● **What you need to do**
Copy out the lines from the one containing "Given: Click the （オペレーション改善） subtitle text" through the end of the items, unchanged.

[Source records]
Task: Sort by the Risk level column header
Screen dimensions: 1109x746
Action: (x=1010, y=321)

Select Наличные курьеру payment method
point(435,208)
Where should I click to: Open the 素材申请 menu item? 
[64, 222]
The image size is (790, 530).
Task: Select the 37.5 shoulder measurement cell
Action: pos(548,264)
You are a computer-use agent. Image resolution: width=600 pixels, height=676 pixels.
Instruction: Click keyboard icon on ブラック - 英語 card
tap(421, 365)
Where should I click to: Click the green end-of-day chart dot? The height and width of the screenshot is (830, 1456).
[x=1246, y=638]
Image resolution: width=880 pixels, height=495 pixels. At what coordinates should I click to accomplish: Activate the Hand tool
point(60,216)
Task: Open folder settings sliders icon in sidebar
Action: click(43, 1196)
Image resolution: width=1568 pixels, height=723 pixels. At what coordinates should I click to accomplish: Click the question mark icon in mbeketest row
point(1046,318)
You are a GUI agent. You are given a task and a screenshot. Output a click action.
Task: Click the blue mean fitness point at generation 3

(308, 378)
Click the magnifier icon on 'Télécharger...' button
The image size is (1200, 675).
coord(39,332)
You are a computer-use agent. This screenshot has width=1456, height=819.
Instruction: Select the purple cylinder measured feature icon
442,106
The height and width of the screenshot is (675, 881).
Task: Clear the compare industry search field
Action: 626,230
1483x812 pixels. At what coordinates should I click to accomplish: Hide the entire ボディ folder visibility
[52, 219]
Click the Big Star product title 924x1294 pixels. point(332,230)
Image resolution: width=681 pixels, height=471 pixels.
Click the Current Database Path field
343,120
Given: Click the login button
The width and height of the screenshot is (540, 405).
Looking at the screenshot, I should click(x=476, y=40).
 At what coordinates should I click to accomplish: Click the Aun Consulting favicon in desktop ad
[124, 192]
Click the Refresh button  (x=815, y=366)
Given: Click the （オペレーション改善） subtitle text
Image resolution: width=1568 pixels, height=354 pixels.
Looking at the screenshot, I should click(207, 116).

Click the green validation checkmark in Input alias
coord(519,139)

● **Expected answer**
Given: Click the （オペレーション改善） subtitle text
Image resolution: width=1568 pixels, height=354 pixels.
Looking at the screenshot, I should click(207, 116).

Click the green validation checkmark in Input alias
coord(519,139)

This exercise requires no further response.